Tag: by Haas & Peale

Wikipedia says: Philip Haas (1808–1871) and Washington Peale (1825–1868). While but little is known of Haas’ early personal history, almost nothing is known about Peale. In 1839–40, Haas, a lithographer based in Washington D.C. endeavored to learn the new art of the “daguerreotype.” By 1852, forty-four year old Haas was an accomplished wet-plate photographer, with a studio in New York City “near the corner of White Street.” On September 23, 1861, fifty-three year old Haas enlisted with the 1st N.Y. Engineers, claiming he was forty-three. Haas was mustered on January 17, 1862 as a 2nd Lt. in Company A. Special Order No. 248, dated July 15, 1862, Hilton Head, Port Royal, detailed Haas for “special service at headquarters.” In 1863, Haas and newly acquired assistant Washington Peale were taking photographs of General Quincy Gilmore’s siege operations on Morris Island.
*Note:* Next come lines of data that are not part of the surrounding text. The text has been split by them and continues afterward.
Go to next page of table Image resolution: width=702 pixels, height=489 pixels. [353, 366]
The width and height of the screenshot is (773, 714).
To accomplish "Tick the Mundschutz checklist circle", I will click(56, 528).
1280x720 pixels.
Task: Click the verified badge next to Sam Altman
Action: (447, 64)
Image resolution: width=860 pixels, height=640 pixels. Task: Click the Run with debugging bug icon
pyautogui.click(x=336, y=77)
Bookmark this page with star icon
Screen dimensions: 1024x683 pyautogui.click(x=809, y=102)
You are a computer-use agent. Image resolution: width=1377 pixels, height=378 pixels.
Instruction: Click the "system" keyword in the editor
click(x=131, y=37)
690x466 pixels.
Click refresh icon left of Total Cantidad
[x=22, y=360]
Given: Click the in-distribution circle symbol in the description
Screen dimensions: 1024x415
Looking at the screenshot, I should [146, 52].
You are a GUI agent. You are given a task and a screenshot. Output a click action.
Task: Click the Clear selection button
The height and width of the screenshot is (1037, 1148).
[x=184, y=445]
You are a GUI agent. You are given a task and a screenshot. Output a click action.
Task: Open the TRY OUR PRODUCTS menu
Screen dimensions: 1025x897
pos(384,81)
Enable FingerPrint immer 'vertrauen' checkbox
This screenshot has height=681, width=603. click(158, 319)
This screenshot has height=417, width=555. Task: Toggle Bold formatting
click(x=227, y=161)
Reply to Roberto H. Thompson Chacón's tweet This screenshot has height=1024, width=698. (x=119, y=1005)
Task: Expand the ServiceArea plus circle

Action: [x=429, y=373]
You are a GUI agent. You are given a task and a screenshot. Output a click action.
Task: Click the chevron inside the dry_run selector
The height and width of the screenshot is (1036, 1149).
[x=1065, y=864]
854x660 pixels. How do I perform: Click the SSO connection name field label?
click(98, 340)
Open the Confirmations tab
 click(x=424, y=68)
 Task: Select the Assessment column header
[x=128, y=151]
The pair are credited with dozens of views of the activities of the Union Army in South Carolina during the Civil War, including Folly Island, Fort Sumter, Charleston Harbor, Lighthouse Inlet and Morris Island. Haas resigned his commission due to ill health on May 25, 1863, but continued taking photographs for the War Department. After 1863, the trail of his life grows thin. Philip Haas died on August 17, 1871 in Chicago, Illinois and is buried in the Jewish Graceland Cemetery. Of particular historic significance is the pair’s “Unidentified camp”, recognized in the year 2000 by South Carolina, author Jack Thompson to be among the world’s very first photographs of actual combat. It depicts monitor-class ironclads and U.S.S. New Ironsides in action off Morris Island, South Carolina. A September 8, 1863 date has been suggested for the photo, however during that action the 17-gun frigate was engaging Fort Moultrie at close range and out of view of the Federal camps which were 4 miles away. In fact, it was Southern photographer George S. Cook, who was taking combat action photographs from the parapet of Fort Sumter on September 8, while he himself was being shelled by monitor “Weehawken”, grounded off Cummings Point. A more plausible opportunity for Haas and Peale to have captured U.S.S. New Ironsides in action would have been the extended period from September 5–6, when for 36 straight hours the ironclads engaged batteries Wagner and Gregg, prior to the Rebel evacuations on September 7.